Sandberg addresses the question above—that men don’t face the same expectations women do—and more in her bestselling manifesto on women, work, family and balance. But if you commit to reading it, you should know that this book is directed solely at those women with the drive, the means and the good fortune to truly lean in.
And that’s my only problem with the book—Sandberg devotes a fair amount of real estate on the page to making sure you understand that SHE understands if you’re a single mom, married to someone who is a low wage earner, a stay-at-home mom by choice, the mother of a child with special needs, caring for ill family members or just plain otherwise engaged anywhere else besides the office, then her opinion is not directed at you. That’s too bad, because she makes a lot of valid points. Which is why I think all girls should read this while they’re still in high school and for at least some of them, still thinking about the larger choices of life.
My guess is a lot of people are coming to this book with an agenda—either to rally ’round the feminist cause, professional career women, or rally ’round the feminist cause, women who choose to make raising their children their primary role. There are people who just want to hate on her, and those who want to praise her.
“Lean In” is definitely going to appeal more to career women over those who have chosen—or need to—stay home. And as mentioned above, Sandberg makes that clear. But if that’s you, then listen up. Because girl is on a roll. And there were several Yoda-like lessons I think all girls should learn, regardless of where you sit at the “Stay at home” vs. “Go to office” table.
Your career is not a ladder: The concept of a jungle gym, rather than a ladder, opens the door for everyone—men and women—to think more creatively about their careers. Just because you off-ramp on one rung doesn’t mean you climb back on at the same spot.
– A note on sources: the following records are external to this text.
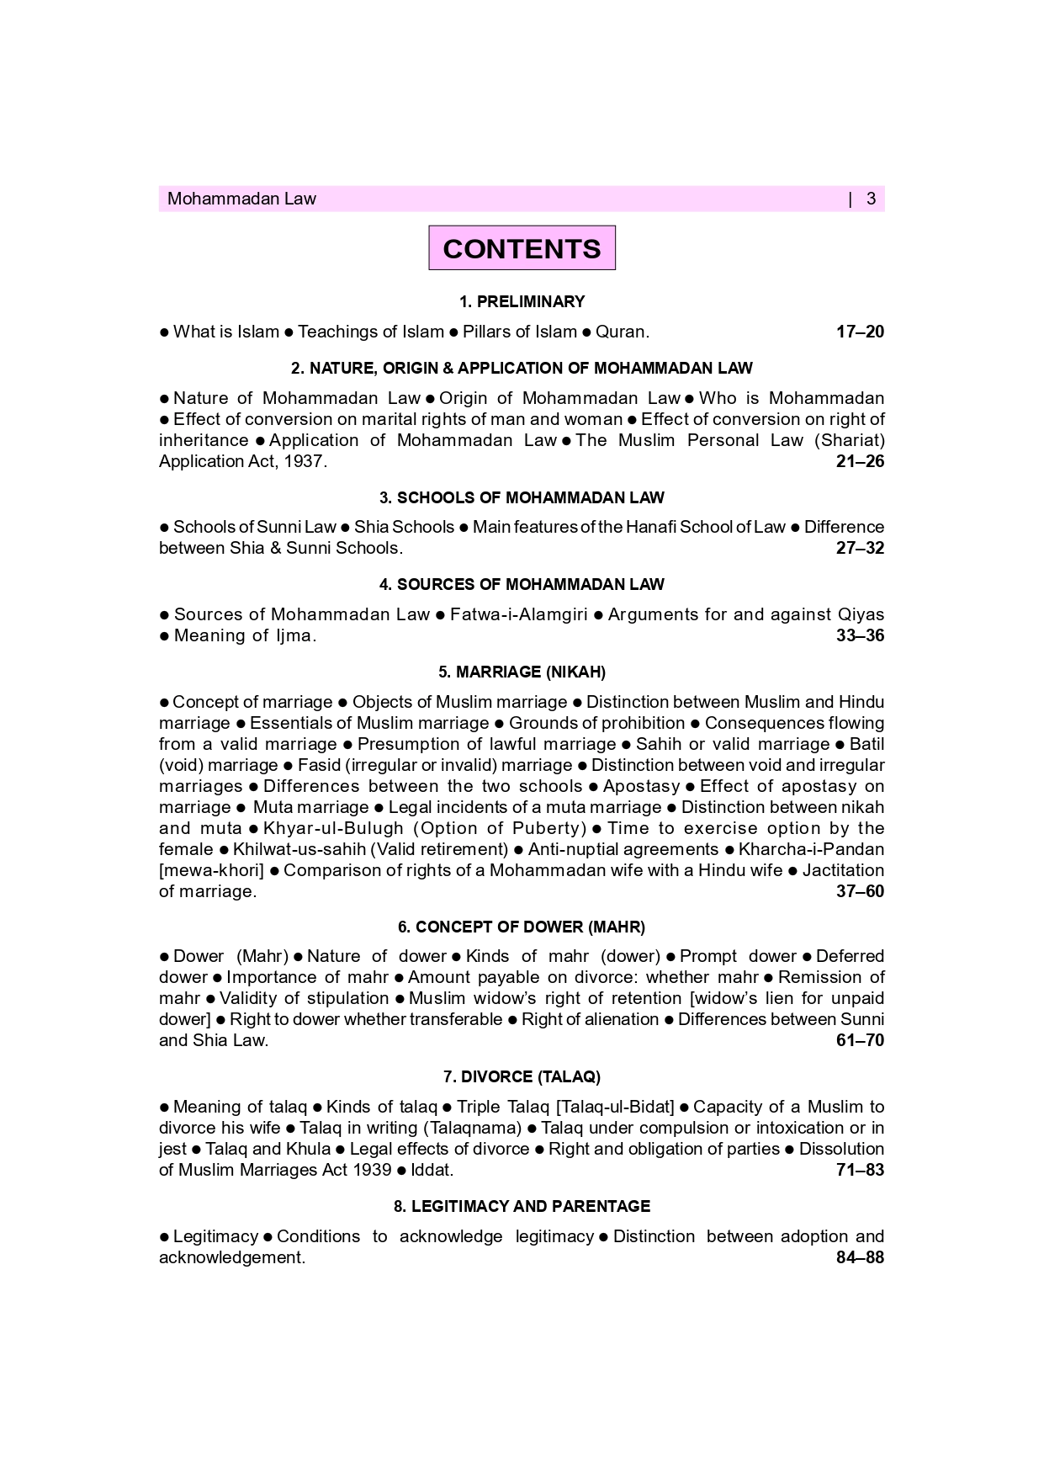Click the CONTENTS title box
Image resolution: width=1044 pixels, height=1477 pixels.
pyautogui.click(x=522, y=248)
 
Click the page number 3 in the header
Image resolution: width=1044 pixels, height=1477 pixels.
pyautogui.click(x=871, y=199)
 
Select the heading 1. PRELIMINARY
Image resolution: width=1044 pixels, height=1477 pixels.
pyautogui.click(x=522, y=301)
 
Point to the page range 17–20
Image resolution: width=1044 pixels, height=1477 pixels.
pyautogui.click(x=860, y=332)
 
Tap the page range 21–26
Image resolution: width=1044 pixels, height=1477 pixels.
pyautogui.click(x=860, y=461)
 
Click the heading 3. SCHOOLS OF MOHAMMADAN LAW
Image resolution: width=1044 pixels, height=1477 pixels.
pyautogui.click(x=522, y=497)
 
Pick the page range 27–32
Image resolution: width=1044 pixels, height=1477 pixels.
pyautogui.click(x=860, y=548)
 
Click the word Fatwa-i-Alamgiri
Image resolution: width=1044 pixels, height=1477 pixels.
pyautogui.click(x=518, y=614)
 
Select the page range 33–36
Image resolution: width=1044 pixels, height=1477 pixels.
pyautogui.click(x=860, y=635)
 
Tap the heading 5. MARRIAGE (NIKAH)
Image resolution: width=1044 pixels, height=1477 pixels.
pyautogui.click(x=522, y=672)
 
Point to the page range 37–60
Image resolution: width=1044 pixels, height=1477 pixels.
pyautogui.click(x=860, y=891)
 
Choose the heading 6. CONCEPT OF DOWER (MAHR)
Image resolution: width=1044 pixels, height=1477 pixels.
pyautogui.click(x=522, y=927)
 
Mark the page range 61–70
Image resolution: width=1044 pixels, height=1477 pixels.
pyautogui.click(x=860, y=1040)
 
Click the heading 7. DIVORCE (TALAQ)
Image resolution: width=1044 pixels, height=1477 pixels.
pyautogui.click(x=522, y=1076)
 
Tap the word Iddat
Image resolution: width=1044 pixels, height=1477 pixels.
pyautogui.click(x=431, y=1170)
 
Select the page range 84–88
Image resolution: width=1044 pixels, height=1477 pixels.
pyautogui.click(x=860, y=1257)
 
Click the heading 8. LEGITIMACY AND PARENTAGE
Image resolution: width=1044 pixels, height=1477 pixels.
pyautogui.click(x=522, y=1206)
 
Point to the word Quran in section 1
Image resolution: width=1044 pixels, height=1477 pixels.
pyautogui.click(x=621, y=332)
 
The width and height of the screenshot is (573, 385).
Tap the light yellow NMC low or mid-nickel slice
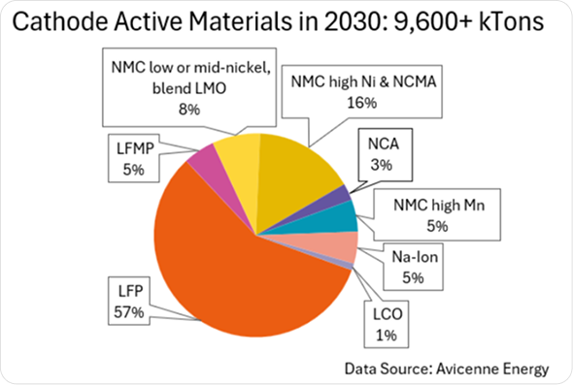[241, 161]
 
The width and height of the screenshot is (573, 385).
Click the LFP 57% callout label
[129, 302]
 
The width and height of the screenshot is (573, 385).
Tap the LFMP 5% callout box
[134, 158]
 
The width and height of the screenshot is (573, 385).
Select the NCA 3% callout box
[386, 154]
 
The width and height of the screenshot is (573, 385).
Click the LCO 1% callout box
[387, 324]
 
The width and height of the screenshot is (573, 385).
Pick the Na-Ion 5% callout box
[414, 267]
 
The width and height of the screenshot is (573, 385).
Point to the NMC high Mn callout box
[437, 215]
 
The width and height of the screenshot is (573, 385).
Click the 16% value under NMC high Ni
[362, 103]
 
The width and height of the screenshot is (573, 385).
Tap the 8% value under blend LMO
[189, 110]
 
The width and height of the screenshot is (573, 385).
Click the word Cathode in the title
[60, 21]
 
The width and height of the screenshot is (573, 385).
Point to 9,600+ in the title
[432, 22]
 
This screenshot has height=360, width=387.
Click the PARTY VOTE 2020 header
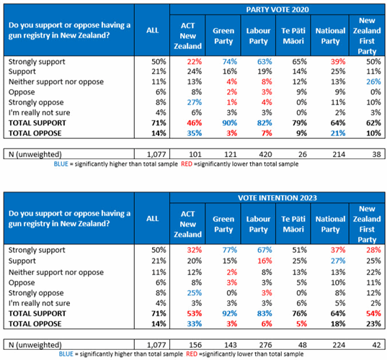pos(277,9)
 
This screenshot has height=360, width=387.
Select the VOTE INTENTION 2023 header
pos(277,198)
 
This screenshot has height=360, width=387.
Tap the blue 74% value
pos(230,61)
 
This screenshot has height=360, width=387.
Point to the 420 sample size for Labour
pos(265,154)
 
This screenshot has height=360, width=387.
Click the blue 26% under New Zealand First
pos(373,81)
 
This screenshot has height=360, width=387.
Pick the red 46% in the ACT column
pos(195,123)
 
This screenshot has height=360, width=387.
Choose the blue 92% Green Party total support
pos(230,313)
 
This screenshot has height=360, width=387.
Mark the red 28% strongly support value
pos(373,250)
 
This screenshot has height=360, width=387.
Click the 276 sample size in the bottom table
pos(265,345)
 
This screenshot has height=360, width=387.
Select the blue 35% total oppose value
pos(195,133)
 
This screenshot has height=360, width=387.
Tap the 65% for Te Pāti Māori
pos(300,61)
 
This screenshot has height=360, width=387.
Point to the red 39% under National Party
pos(338,61)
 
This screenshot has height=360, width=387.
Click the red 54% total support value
pos(373,313)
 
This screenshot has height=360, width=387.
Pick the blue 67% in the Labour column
pos(264,250)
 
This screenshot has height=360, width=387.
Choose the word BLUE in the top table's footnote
pos(61,164)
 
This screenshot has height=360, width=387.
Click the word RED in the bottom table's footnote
pos(192,354)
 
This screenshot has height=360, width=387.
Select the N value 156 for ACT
pos(195,345)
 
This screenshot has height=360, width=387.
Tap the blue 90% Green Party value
pos(230,123)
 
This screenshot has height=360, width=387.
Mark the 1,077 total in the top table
pos(156,154)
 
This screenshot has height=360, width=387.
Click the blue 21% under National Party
pos(338,133)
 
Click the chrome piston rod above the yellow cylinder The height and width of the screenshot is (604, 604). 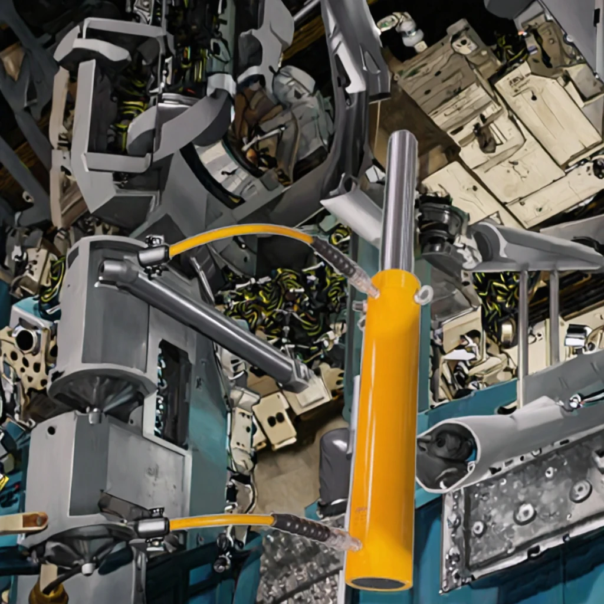399,201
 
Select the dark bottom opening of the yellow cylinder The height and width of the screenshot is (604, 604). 378,583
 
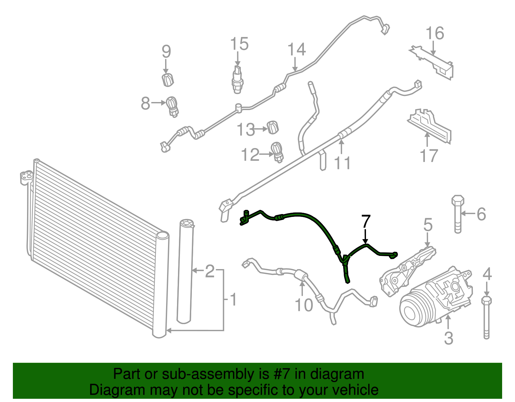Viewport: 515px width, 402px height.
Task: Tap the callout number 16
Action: click(x=435, y=33)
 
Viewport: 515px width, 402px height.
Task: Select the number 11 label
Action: click(x=342, y=163)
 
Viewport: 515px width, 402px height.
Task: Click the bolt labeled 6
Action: click(x=458, y=214)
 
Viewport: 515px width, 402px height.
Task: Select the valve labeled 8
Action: click(x=173, y=106)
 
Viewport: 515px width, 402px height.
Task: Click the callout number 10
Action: click(x=304, y=305)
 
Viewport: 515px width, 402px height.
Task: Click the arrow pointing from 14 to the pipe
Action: click(x=295, y=64)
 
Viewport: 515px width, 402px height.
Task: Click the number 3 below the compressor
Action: click(x=448, y=338)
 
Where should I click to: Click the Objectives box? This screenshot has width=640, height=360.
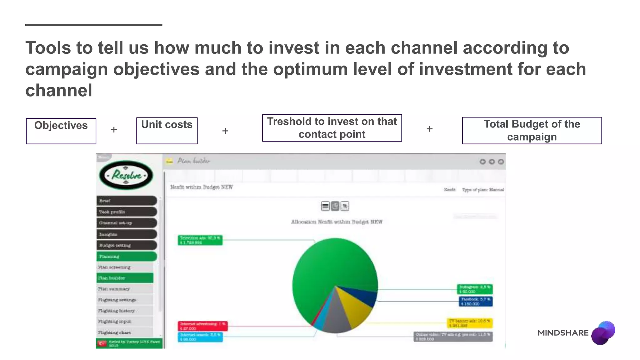[61, 131]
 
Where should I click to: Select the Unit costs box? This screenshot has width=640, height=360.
[167, 131]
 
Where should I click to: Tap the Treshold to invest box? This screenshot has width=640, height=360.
[332, 128]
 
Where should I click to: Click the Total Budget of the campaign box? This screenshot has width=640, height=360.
[532, 131]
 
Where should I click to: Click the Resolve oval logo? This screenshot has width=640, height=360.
[126, 175]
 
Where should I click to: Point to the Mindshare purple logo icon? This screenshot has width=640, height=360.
[603, 333]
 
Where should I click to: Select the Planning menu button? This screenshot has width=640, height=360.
[126, 256]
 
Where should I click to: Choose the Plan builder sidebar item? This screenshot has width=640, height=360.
[125, 278]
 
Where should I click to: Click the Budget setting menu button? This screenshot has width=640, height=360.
[126, 245]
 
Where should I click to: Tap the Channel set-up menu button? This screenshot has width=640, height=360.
[126, 223]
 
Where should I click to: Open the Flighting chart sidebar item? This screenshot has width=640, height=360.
[125, 332]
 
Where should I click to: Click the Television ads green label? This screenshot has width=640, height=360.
[200, 240]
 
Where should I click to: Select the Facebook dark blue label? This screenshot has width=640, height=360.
[475, 302]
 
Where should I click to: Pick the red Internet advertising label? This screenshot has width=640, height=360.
[202, 326]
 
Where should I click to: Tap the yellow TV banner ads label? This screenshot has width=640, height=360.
[469, 323]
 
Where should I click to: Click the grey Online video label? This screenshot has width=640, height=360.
[453, 337]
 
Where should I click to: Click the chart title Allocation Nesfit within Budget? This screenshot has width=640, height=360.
[337, 222]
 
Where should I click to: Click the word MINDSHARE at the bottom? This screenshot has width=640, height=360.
[563, 333]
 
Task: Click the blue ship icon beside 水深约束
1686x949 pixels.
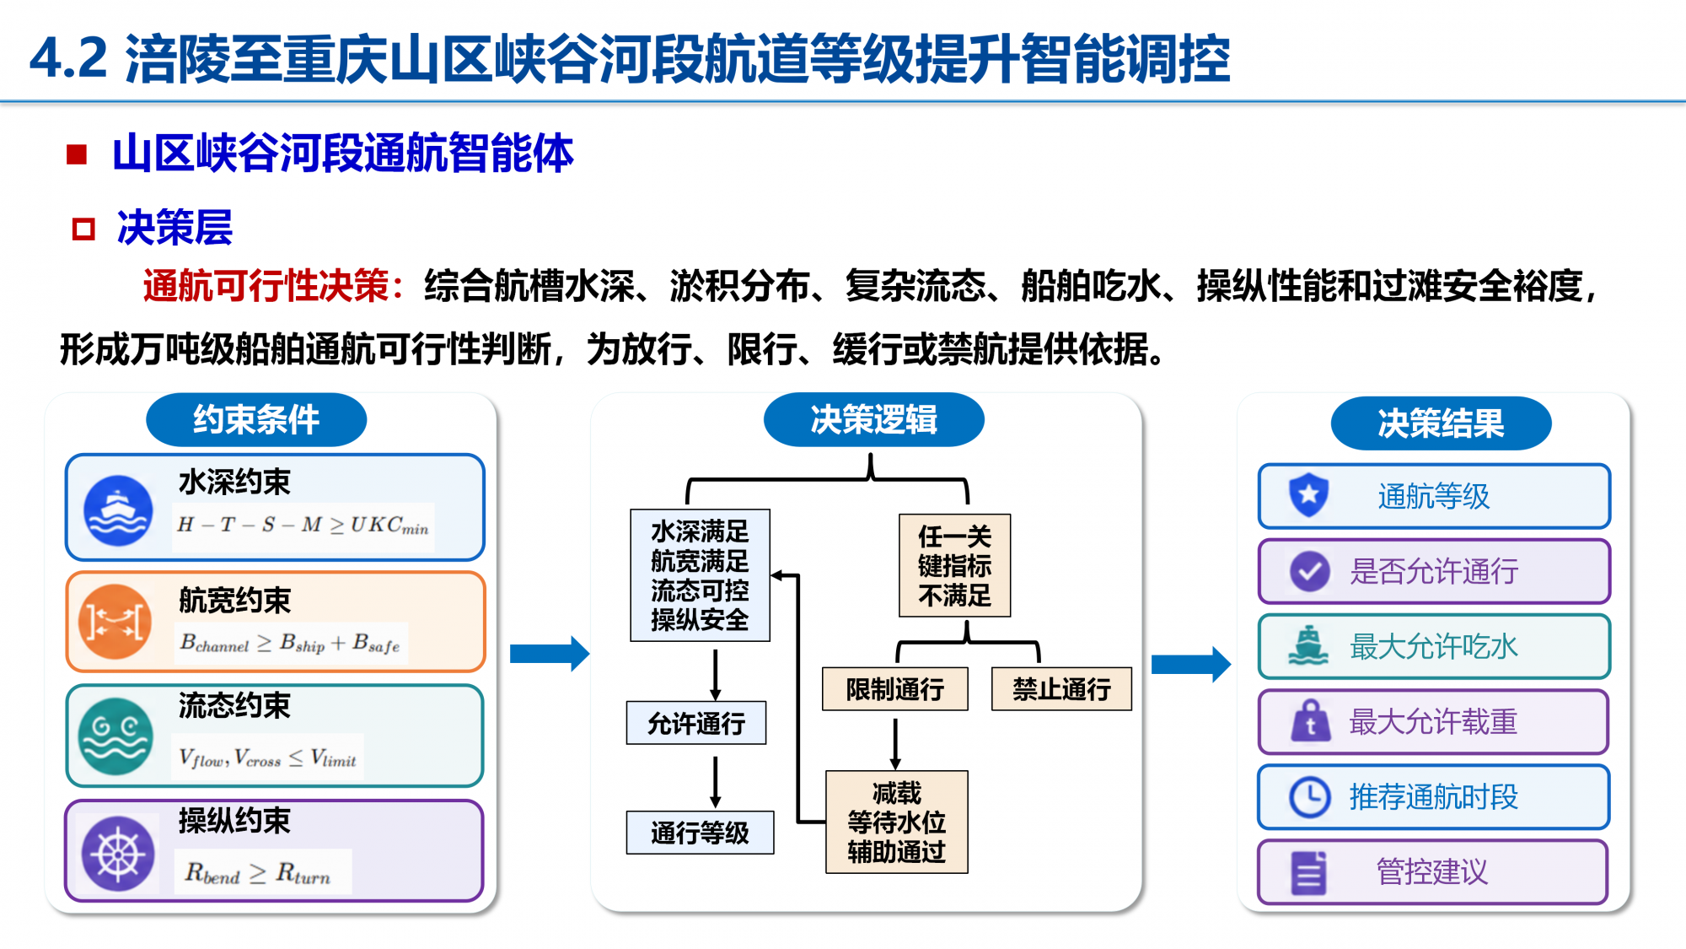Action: click(x=118, y=510)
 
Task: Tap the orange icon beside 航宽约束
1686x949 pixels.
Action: click(x=115, y=622)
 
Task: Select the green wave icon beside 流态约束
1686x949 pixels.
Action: click(x=115, y=736)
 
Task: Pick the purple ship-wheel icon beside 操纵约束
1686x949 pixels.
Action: click(x=118, y=854)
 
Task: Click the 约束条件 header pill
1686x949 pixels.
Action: click(x=256, y=419)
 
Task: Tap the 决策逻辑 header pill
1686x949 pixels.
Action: click(x=874, y=419)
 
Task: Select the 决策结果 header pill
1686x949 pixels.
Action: click(x=1441, y=423)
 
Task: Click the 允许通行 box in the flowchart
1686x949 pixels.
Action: click(x=696, y=723)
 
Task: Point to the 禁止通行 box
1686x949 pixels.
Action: click(x=1061, y=689)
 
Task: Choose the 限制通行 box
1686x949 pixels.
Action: click(x=895, y=689)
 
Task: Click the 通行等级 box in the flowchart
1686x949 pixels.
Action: click(x=700, y=833)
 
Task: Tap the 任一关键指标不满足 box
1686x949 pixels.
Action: click(x=955, y=565)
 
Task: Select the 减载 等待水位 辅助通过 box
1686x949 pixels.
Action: click(x=897, y=822)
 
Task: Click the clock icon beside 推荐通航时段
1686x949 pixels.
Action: click(x=1309, y=796)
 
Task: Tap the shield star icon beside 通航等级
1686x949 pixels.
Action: click(x=1308, y=495)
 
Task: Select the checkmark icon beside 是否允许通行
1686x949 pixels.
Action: click(x=1309, y=571)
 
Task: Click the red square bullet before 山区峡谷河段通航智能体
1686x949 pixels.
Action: click(x=77, y=154)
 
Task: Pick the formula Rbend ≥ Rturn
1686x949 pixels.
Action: click(x=258, y=873)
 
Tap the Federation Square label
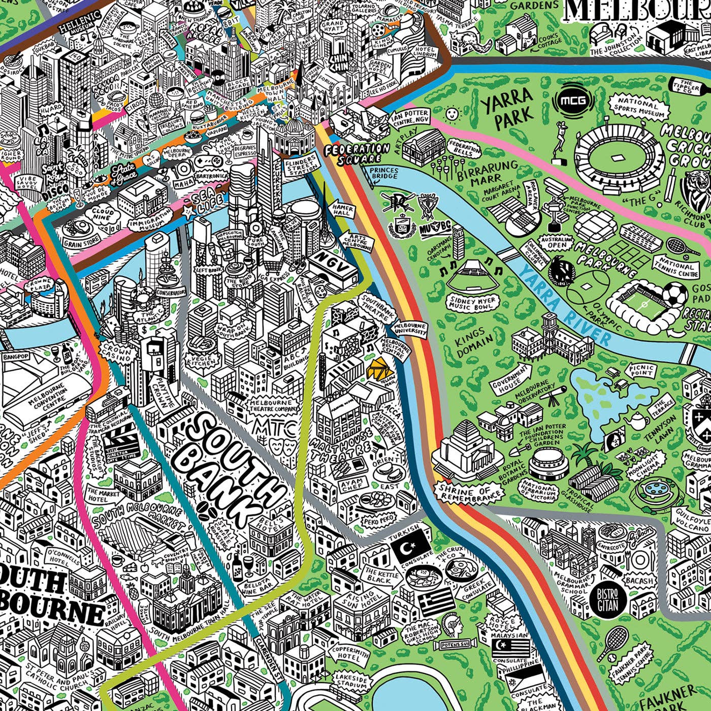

Or that a career with more flexibility isn’t an option. The book offers several great examples and had me thinking that just because I haven’t learned a specific skill doesn’t mean I can’t or won’t. Opportunity is half the battle in learning something new. Men rarely turn those chances down. Women do, a lot.
Don’t leave before you leave. I leaned back—way back—after having kids. And sometimes I wonder if I leaned back even earlier. I wanted kids. My husband did too. We tried for a while to have them. So for me, to not act aggressively toward furthering my career was just fine, because it was one less stressor when it came to making the decision to take a few years off after the birth of my third child. And this is where maybe, just maybe, I made a mistake. NOT in taking a break. I have no regrets there, and am totally OK with continuing to lean back as my kids get older. They need me now more than ever. It’s just that Sandberg very aptly points out that for a lot of women, on-ramping is a lot harder when you don’t absolutely love the job you left. If you hesitate to follow a professional passion, you can find yourself further behind in your career goals when you do return to work and less interested in staying.
Ignore the myth of having it all. Kids, no kids, career, husband, boyfriend, hobby—Sandberg would tell you that “having is all” is the worst. Maybe what you need to do is redefine what your “all” is, and instead, “aim for sustainable and fulfilling.” You can’t be all things to all people all the time, so why beat yourself up for it?
Again, and I can’t stress this enough—if you beat the drum the loudest for women who think we should all make our first and only priority our kids, then this isn’t the book for you. Respect that and move on. If you don’t have a partner, or even one that will make dinner occasionally, you should also avoid it. It isn’t that the advice isn’t valid, you’ll just be pissed you can’t apply it effectively. And I’ll be the first the say that even though Sandberg points out a lot of societal paradigms that make it extra hard for women to straddle both motherhood and a career, there isn’t too much time spent on how we can educate the next generation to think differently. But it’s food for thought—for you and for your daughter.